EDIT: I have made some corrections to my program based on the comments. Is it correct now?

/* The normalize procedure normalizes a character array of size len 
   according to the following rules:
     1) turn all upper case letters into lower case ones
     2) turn any white-space character into a space character and, 
        shrink any n>1 consecutive whitespace characters to exactly 1 whitespace

     When the procedure returns, the character array buf contains the newly 
     normalized string and the return value is the new length of the normalized string.

*/
int
normalize(unsigned char *buf,   /* The character array contains the string to be normalized*/
                    int len     /* the size of the original character array */)
{
    /* use a for loop to cycle through each character and the built in c funstions to analyze it */
    int i = 0;
    int j = 0;

    if(isspace(buf[0])){
        //buf[0] = "";
        i++;
    }
    if(isspace(buf[len-1])){
        //buf[len-1] = "";
        i++;
    }
    for(i;i < len;i++){
        if(isupper(buf[i])) {
            buf[j]=tolower(buf[i]);
            j++;
        }
        if(isspace(buf[i])) {
            buf[j]=' ';
            j++;
        }
        if(isspace(buf[i]) && isspace(buf[i+1])){
            //buf[i]="";
            i++;
        }
    }

    return strlen(buf);


}

Use ' ' instead of " " return strlen(*buf) should be return strlen(buf) — VoidStar
– VoidStar, Commented Feb 18, 2014 at 19:22
In C, a string ends with '\0'. Using len implies buf is an array of unsigned char, not necessarily a string. Choose one. — chux
– chux, Commented Feb 18, 2014 at 19:43
@Lesha 1) Firstly Is buf an array of unsigned char with size len (with potentially embedded '\0' or is it a C string? "sequence of characters terminated by and including the first null character"? 2) Is len the size of the array or the length of the string (which does not include the '\0')? — chux
– chux, Commented Feb 18, 2014 at 19:59

cmaster - reinstate monica · Accepted Answer · 2014-02-18 21:26:02Z

1

The canonical way of doing something like this is to use two indices, one for reading, and one for writing. Like this:

int normalizeString(char* buf, int len) {
    int readPosition, writePosition;
    bool hadWhitespace = false;
    for(readPosition = writePosition = 0; readPosition < len; readPosition++) {
        if(isspace(buf[readPosition]) {
            if(!hadWhitespace) buf[writePosition++] = ' ';
            hadWhitespace = true;
        } else if(...) {
            ...
        }
    }
    return writePosition;
}

Warning: This handles the string according to the given length only. While using a buffer + length has the advantage of being able to handle any data, this is not the way C strings work. C-strings are terminated by a null byte at their end, and it is your job to ensure that the null byte is at the right position. The code you gave does not handle the null byte, nor does the buffer + length version I gave above. A correct C implementation of such a normalization function would look like this:

int normalizeString(char* string) {    //No length is passed, it is implicit in the null byte.
    char* in = string, *out = string;
    bool hadWhitespace = false;
    for(; *in; in++) {    //loop until the zero byte is encountered
        if(isspace(*in) {
            if(!hadWhitespace) *out++ = ' ';
            hadWhitespace = true;
        } else if(...) {
            ...
        }
    }
    *out = 0;    //add a new zero byte
    return out - string;    //use pointer arithmetic to retrieve the new length
}

In this code I replaced the indices by pointers simply because it was convenient to do so. This is simply a matter of style preference, I could have written the same thing with explicit indices. (And my style preference is not for pointer iterations, but for concise code.)
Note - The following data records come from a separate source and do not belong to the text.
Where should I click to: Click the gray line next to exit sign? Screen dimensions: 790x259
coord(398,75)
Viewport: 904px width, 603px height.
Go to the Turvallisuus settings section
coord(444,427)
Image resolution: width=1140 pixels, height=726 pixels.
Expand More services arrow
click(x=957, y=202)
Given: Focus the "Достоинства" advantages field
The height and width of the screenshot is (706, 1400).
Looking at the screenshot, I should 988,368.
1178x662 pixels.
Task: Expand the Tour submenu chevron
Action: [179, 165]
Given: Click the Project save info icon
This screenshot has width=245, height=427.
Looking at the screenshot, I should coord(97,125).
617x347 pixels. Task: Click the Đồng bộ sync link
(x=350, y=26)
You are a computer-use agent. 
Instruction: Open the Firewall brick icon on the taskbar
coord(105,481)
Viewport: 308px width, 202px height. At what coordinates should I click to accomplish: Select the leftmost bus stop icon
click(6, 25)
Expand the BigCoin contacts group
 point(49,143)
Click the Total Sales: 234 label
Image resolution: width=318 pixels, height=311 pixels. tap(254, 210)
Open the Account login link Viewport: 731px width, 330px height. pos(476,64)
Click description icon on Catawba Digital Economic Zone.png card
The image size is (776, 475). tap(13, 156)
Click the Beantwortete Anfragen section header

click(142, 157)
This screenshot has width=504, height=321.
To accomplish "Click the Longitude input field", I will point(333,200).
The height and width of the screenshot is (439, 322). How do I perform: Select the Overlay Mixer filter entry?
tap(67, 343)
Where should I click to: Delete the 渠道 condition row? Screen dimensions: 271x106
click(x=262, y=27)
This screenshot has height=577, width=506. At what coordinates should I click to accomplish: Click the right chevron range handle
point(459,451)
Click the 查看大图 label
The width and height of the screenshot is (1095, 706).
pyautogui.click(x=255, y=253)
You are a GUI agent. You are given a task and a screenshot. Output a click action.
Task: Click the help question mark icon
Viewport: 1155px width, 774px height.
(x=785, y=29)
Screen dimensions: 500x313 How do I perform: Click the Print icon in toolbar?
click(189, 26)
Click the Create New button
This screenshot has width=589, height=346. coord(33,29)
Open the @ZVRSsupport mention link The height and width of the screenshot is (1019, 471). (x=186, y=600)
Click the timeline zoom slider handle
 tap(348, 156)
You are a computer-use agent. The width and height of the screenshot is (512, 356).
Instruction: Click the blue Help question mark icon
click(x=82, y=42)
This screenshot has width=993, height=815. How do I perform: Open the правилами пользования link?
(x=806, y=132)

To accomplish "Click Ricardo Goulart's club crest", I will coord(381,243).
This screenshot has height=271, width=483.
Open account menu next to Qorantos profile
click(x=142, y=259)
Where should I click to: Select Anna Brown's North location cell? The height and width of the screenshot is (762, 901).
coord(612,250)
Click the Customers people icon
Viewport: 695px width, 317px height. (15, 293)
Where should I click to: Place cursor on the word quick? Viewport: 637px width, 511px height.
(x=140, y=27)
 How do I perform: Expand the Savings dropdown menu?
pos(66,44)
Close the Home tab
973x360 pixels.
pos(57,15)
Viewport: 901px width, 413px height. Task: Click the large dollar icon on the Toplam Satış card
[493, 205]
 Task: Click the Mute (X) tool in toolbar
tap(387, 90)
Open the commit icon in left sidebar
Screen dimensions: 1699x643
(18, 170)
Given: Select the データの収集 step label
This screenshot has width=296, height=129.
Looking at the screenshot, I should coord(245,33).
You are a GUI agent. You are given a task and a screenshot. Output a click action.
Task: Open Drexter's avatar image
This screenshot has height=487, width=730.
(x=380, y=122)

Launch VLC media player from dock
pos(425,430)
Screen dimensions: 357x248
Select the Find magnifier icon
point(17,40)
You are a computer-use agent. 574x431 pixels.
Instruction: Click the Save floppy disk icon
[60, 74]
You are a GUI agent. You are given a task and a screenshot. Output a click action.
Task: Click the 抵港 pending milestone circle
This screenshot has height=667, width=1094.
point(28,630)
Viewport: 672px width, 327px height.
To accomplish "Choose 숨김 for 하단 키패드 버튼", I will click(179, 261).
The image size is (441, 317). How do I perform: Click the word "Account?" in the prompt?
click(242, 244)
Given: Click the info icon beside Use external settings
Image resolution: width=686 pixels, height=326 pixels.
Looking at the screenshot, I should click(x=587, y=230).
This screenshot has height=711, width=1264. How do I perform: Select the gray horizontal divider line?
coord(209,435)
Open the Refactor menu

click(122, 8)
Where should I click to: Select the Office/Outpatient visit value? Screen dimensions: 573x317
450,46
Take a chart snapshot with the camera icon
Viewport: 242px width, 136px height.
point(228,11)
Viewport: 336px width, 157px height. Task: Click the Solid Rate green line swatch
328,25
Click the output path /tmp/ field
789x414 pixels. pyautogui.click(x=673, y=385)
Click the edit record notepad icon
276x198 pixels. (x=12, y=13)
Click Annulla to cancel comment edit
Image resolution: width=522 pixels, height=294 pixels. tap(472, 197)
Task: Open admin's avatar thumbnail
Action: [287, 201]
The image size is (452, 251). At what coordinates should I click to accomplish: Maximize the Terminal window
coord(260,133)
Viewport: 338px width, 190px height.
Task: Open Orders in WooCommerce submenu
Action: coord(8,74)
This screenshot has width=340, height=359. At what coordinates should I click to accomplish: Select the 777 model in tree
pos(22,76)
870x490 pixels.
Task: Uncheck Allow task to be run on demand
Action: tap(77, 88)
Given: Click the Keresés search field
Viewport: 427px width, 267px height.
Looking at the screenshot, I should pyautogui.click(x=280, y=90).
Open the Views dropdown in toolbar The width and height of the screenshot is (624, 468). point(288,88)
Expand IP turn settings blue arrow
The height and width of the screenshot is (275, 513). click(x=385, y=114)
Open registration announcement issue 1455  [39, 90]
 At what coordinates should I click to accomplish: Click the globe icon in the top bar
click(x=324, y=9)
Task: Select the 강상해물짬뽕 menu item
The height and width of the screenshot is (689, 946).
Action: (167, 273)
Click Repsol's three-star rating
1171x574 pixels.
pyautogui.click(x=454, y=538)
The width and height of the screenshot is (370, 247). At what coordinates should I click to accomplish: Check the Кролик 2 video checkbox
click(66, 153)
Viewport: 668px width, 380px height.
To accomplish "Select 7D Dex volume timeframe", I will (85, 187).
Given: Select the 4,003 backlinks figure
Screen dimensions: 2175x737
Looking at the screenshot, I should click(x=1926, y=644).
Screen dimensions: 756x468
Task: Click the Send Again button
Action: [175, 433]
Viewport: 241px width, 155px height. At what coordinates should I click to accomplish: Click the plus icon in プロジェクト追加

edited Feb 18, 2014 at 21:26

answered Feb 18, 2014 at 19:43

cmaster - reinstate monica

41.1k9 gold badges69 silver badges110 bronze badges

Sign up to request clarification or add additional context in comments.

4 Comments

Lesha Over a year ago

I have edited my initial post to include updated code. Is it effective now? Also someone pointed out that buf is an array of unsigned char rather than a string, does this change anything?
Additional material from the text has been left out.